Exercise inputs:

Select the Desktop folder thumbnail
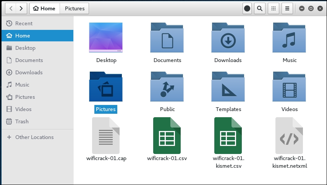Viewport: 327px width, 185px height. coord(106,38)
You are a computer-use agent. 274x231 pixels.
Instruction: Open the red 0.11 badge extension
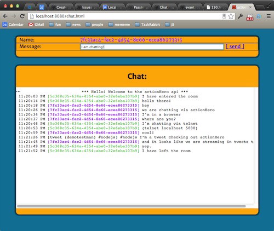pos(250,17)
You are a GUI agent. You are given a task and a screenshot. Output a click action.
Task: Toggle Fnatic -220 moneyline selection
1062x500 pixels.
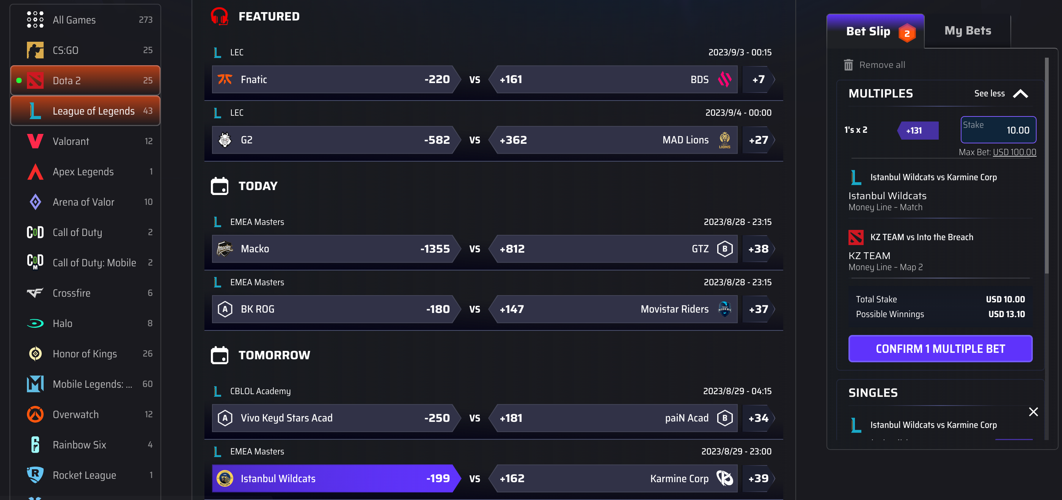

* * *

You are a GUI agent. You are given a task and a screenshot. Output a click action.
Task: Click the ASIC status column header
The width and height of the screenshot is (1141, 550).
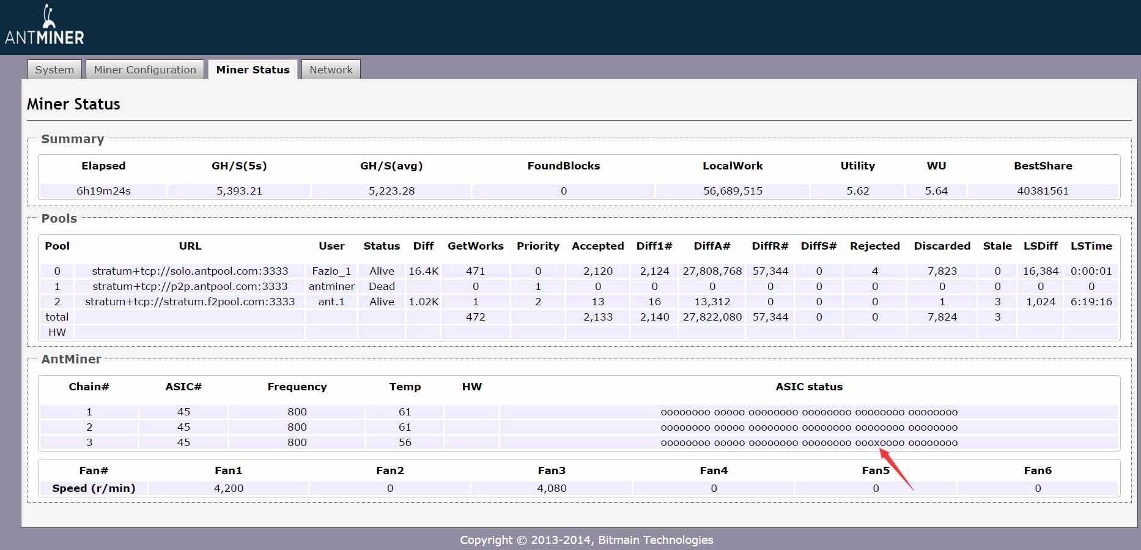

Given task: Replace "screenshot" with "screen capture" in the listing from the line with "You are a computer-use agent. 274x231 pixels." to the line with "1062x500 pixels.", and reproduce those lines with nothing else altered and the pictures omitted.

Result of this exercise:
You are a computer-use agent. 274x231 pixels.
Instruction: Open the red 0.11 badge extension
pos(250,17)
You are a GUI agent. You are given a task and a screen capture. Output a click action.
Task: Toggle Fnatic -220 moneyline selection
1062x500 pixels.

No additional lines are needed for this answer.